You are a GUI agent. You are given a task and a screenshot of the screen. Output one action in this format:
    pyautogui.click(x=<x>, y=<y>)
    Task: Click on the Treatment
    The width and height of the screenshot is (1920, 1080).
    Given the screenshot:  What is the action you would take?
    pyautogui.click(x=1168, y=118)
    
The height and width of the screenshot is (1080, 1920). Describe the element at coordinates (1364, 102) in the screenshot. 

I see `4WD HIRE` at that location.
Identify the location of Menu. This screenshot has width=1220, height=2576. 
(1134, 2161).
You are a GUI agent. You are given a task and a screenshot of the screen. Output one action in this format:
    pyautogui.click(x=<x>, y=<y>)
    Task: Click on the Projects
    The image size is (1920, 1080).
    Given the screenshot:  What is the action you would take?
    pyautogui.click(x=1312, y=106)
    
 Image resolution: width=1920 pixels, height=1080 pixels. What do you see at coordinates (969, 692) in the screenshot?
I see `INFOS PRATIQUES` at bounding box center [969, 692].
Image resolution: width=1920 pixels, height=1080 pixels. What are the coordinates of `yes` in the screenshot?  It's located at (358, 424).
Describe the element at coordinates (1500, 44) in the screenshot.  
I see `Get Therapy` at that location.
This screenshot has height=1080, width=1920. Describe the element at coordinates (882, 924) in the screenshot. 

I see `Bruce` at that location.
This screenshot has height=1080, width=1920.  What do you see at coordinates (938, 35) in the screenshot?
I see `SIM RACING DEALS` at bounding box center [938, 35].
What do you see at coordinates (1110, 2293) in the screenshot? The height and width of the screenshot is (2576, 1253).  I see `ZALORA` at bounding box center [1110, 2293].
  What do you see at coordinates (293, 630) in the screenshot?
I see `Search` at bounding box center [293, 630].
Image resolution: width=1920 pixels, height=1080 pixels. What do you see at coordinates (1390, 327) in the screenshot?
• • •
Print the lines of the listing above from the line containing "at (358, 424)." up to and including the last line of the listing, reproducing them verbatim.

- **THE RESULT**
Image resolution: width=1920 pixels, height=1080 pixels. What are the coordinates of `yes` in the screenshot?  It's located at (358, 424).
Describe the element at coordinates (1500, 44) in the screenshot.  
I see `Get Therapy` at that location.
This screenshot has height=1080, width=1920. Describe the element at coordinates (882, 924) in the screenshot. 

I see `Bruce` at that location.
This screenshot has height=1080, width=1920.  What do you see at coordinates (938, 35) in the screenshot?
I see `SIM RACING DEALS` at bounding box center [938, 35].
What do you see at coordinates (1110, 2293) in the screenshot? The height and width of the screenshot is (2576, 1253).  I see `ZALORA` at bounding box center [1110, 2293].
  What do you see at coordinates (293, 630) in the screenshot?
I see `Search` at bounding box center [293, 630].
Image resolution: width=1920 pixels, height=1080 pixels. What do you see at coordinates (1390, 327) in the screenshot?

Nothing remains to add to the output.